Worldwide Screening SHOAH by Claude Lanzmann

Shoah - Screening © Absolut Medien

Mon, 27.01.2020

10:00 AM - 9:30 PM

The Auditorium, Alliance Française Lagos/Mike Adenuga Centre

The Goethe-Institut Nigeria and the Alliance Française de Lagos are participating in the worldwide screening of the documentary SHOAH by Claude Lanzmann, which is organised by the internationales literaturfestival berlin [ilb] to commemorate the 75th anniversary of the liberation of the Nazi concentration camp Auschwitz-Birkenau on 27 January 1945.

The 9½-hour film will be screened in 4 Parts: Parts 1 to 3 will start with brief introductions, providing some historical contextualization. Before the screening of Part 4, the Nigerian historian and filmmaker, Ed Keazor, will talk about different aspects of the culture of remembrance.

Schedule:

Claude Lanzmann divided Shoah into two parts. In order to allow for more breaks we will show the film in four parts followed by a Q&A session.

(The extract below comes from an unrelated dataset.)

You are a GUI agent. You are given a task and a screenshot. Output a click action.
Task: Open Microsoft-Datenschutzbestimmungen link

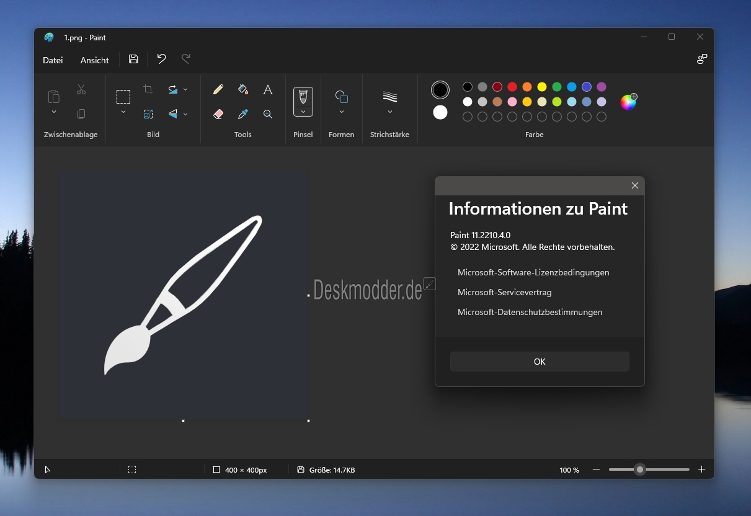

Part 1                    10:15–12:50
Part 2                    13:10–15:10
Part 3                    15:30–18:10
Part 4                    18:30–20:55
Q&A Session         20:55–ca 21:30

In order to keep the level of disturbance low in the cinema and out of respect for the topic of the documentary we would like to kindly ask you to arrive at the indicated start times.

About the Film:

In the 9½-hour film both, surviving victims and perpetrators of the systematic extermination of Jews by the German Reich, have a chance to speak.

According to Claude Lanzmann - who worked on the film for eleven years (1974-1985) - "Shoah" is not a film about survival but a “testimonial of death”. It not only asks the witnesses to recall their experiences: Lanzmann's questioning technique prompts his interviewees to relive the past events. His questions revolve around events at the sites where Jews were murdered such as Chelmno, Treblinka, Auschwitz-Birkenau and the Warsaw Ghetto, laying open the bureaucratic mechanism of extermination.

The Berlinale awarded the director the Honorary Golden Bear for his life’s work in 2013. His film is regarded as an »epochal masterpiece of memory studies«. For whatever bizarre reasons, his film was only shown in the “Forum” in its year of release (1985) in Germany – the younger generations barely know him anymore. In view of these circumstances and the new wave of anti-Semitism, which is virulent worldwide – especially in the USA, United Kingdom, France, and Germany – the international presentation is clear. January 27, International Day of Remembrance of the Victims of the Holocaust, was introduced by the United Nations in 2005 to commemorate the Holocaust and the liberation of the Auschwitz-Birkenau concentration camp on January 27, 1945. The Auschwitz-Birkenau concentration camp was the largest German extermination camp during National Socialism. About 1.1 million people were murdered there. A total of over 5.6 million people fell victim to the Holocaust.

Shoah, France 1974 – 1985, colour, DCP (16mm), ca. 566 mins, With English subtitles.
Directed by Claude Lanzmann, Camera: Dominique Chapuis, Jimmy Glasberg, William Lubtchansky, Editors: Ziva Postec, Anna Ruiz, Sound: Bernard Aubouy, Michel Vionnet.


Claude Lanzmann was born in Paris in 1925 and as a teenager experienced the invasion of German troops into France. In 1943 grammar-school pupil Lanzmann joined the resistance in Clermont-Ferrand and went underground to fight the Nazis. After the war, he completed studies in philosophy, earning his doctorate in 1947, and subsequently took a position as a lecturer at Berlin Free University in 1948/49. In 1953 Lanzmann, who belonged to Jean-Paul Sartre and Simone de Beauvoir’s circle, became a permanent collaborator on the legendary political and literary journal Les Temps Modernes. In 1970 he made his first forays into the world of filmmaking, which also document his political engagement against French policies in Algeria. Towards the end of the Algerian War, Lanzmann signed the “Manifeste des 121”, an open letter against French war crimes. In his 1973 film Pourquoi Israel?, Lanzmann explored his own Jewish identity. He began work on Shoah the following year. He died on 5 July 2018.